Tally the lines below containing the word "language" and give that total alone.

Stored items:
____
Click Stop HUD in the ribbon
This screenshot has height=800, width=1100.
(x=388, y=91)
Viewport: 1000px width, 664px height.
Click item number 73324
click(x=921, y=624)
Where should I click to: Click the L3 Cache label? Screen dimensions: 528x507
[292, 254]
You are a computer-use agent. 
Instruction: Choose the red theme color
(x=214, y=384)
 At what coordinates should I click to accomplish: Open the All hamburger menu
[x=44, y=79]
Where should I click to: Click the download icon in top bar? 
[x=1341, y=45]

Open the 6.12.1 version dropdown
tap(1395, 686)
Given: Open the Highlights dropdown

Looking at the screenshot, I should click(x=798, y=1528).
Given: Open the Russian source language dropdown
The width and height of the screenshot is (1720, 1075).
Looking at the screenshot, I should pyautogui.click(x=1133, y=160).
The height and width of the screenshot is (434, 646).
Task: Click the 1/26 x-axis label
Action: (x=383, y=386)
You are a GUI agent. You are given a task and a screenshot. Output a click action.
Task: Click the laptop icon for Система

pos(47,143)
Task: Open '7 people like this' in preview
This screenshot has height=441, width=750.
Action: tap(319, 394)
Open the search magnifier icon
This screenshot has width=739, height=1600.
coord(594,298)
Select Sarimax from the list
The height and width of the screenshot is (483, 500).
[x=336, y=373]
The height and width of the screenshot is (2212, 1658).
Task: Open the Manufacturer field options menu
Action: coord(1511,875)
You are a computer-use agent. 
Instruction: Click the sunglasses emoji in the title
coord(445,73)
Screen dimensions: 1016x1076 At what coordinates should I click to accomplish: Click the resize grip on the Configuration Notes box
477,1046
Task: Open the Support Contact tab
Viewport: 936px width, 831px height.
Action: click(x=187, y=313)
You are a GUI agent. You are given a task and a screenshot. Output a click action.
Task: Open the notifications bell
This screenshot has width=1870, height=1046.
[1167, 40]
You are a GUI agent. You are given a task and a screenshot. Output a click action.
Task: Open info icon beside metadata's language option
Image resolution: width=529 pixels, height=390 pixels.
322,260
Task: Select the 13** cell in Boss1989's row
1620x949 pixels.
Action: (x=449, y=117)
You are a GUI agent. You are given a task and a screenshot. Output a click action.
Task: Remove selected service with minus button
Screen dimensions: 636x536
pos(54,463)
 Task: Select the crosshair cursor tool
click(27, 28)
____
EXPECTED ANSWER: 2